Mary Balogh

Home > Other > Mary Balogh > Page 34


  “Yes,” she said. “Thank you.”

  She had said not one cross or scornful word to him since their arrival. It was as if she had decided that since this was the last day she would have to spend with him, she would be pleasant. She had been scrupulously polite. She seemed to have surrounded herself with an impregnable armor. And there was so little of the day left.

  But it was just as well, he thought. It would be as well when the day was over and he could return to normal living again. There was a new actress at the Drury Lane, a tall brunette who played some of the more minor roles. He had heard that Crompton had taken her under his protection already. But he would oust the opposition with no trouble at all—Crompton was nothing but a gauche boy with a fortune too large for his own good—and enjoy the girl for a few days, or a few weeks if she pleased him.

  It would be a relief to return to normal life. He would feel safe again.

  They were not alone again for the rest of the afternoon. They played croquet in company with several other couples and then had tea on the upper lawn with the same people. They were all very merry. No one in the group noticeably shunned him. He supposed they would not feel it appropriate to do so, considering his relationship to their hostess.

  A few people were already taking their leave. He would have to order around the barouche soon, he thought with mingled regret and relief. The day was all but over. And nothing whatsoever had happened in it to make her want to repeat the experience. Quite the contrary, in fact.

  They strolled up to the terrace with two couples with whom they had been having tea, and waved their carriage on its way.

  “So, Mary,” he said, “the day nears its end.”

  “Yes,” she said.

  But before either of them could say more, his aunt stepped between them and took an arm of each.

  “I do believe the party has been a success,” she said, “for which I have the weather and your growls to be thankful for, Edmond.
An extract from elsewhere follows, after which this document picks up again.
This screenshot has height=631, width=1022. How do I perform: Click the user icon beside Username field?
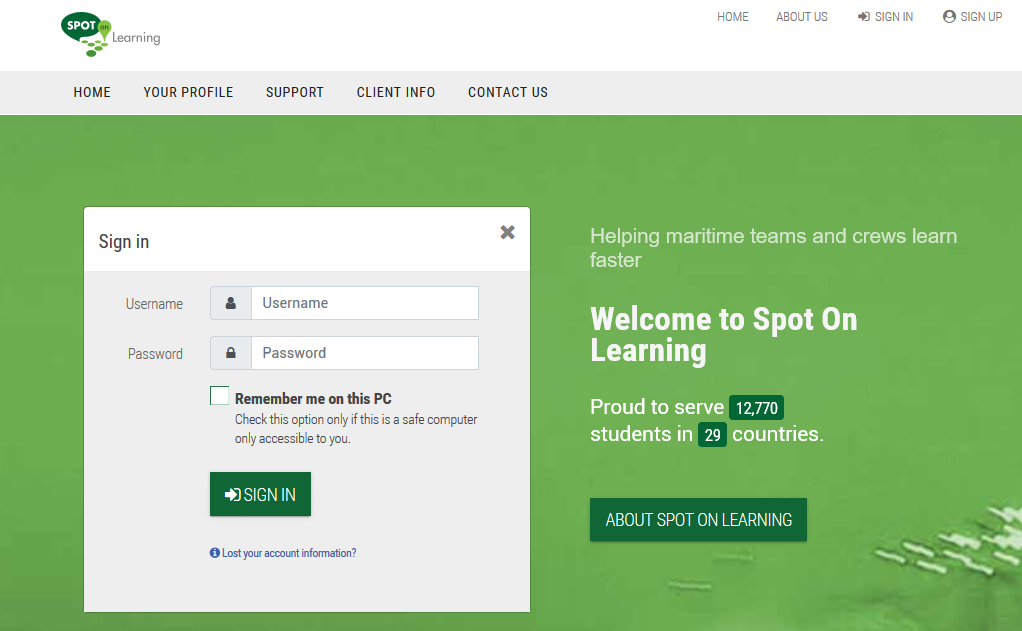click(x=231, y=303)
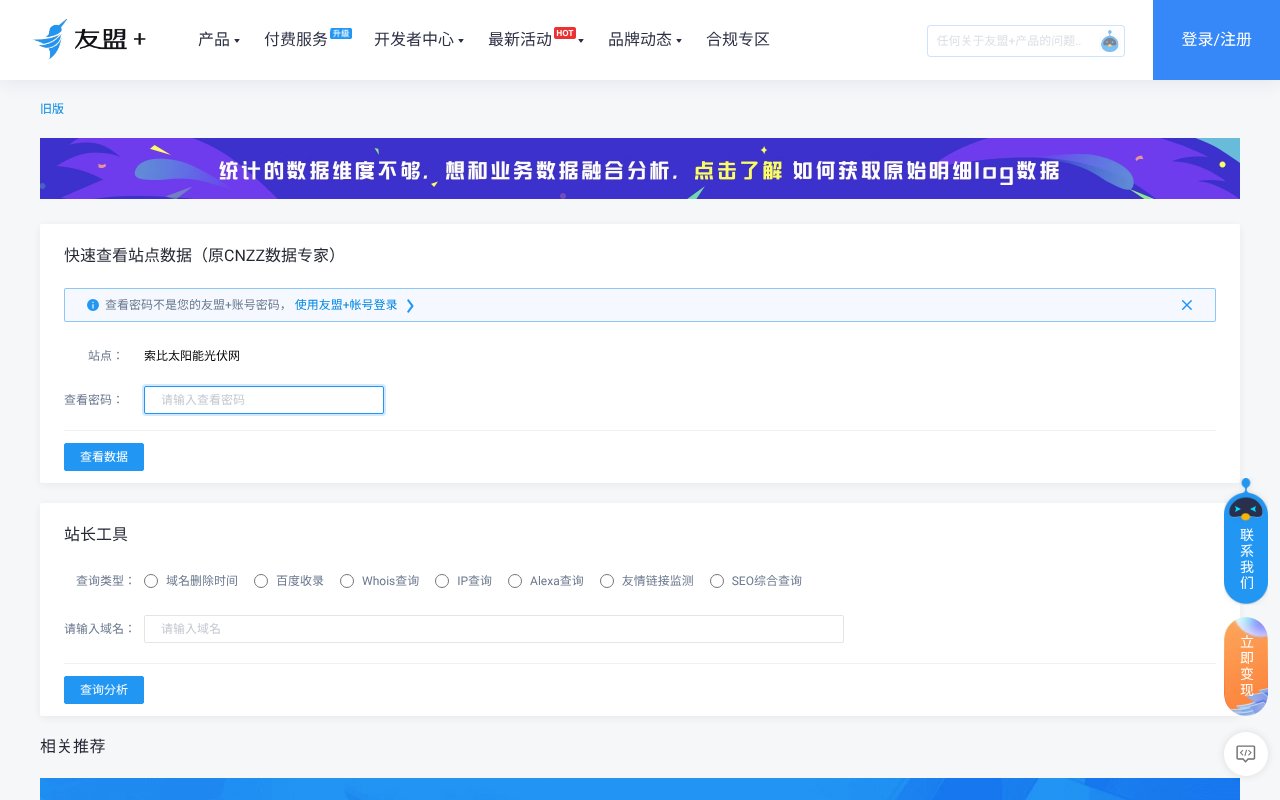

The servants actually behaved like real servants.”

  Actually, Lord Edmond thought, pursing his lips, his aunt’s servants probably found it far easier to perform their duties when she was not constantly hovering in their vicinity giving confusing and contradictory orders. All he had done earlier in the afternoon was stroll up to her butler and say quietly, “Growl. Now I have followed her ladyship’s instructions, Soames, and you may go about your business without further interruption.”

  The butler had grinned at him for a moment before remembering that he was a butler and pokering up quite as if he had never in his life been taught to smile. “Yes, my lord,” he said. “Thank you, my lord.”

  “But I shan’t be sorry to see everyone on the way and to be quiet again,” Lady Eleanor said. “I have scarcely had a chance to exchange a dozen words with either Lady Mornington or you, dear.”

  “I shall summon the barouche without a moment’s delay,” Lord Edmond said. “Never let it be said that I cannot take a hint, Aunt.”

  “Oh.” She laughed merrily. “I would not be so rag-mannered, dear. I merely meant that I shall be glad to have the two of you to myself for a few hours. You will, of course, be staying for dinner.”

  Sweet, seductive idea. “I invited Lady Mornington for the afternoon,” he said. “Perhaps she has other plans for dinner and the evening.”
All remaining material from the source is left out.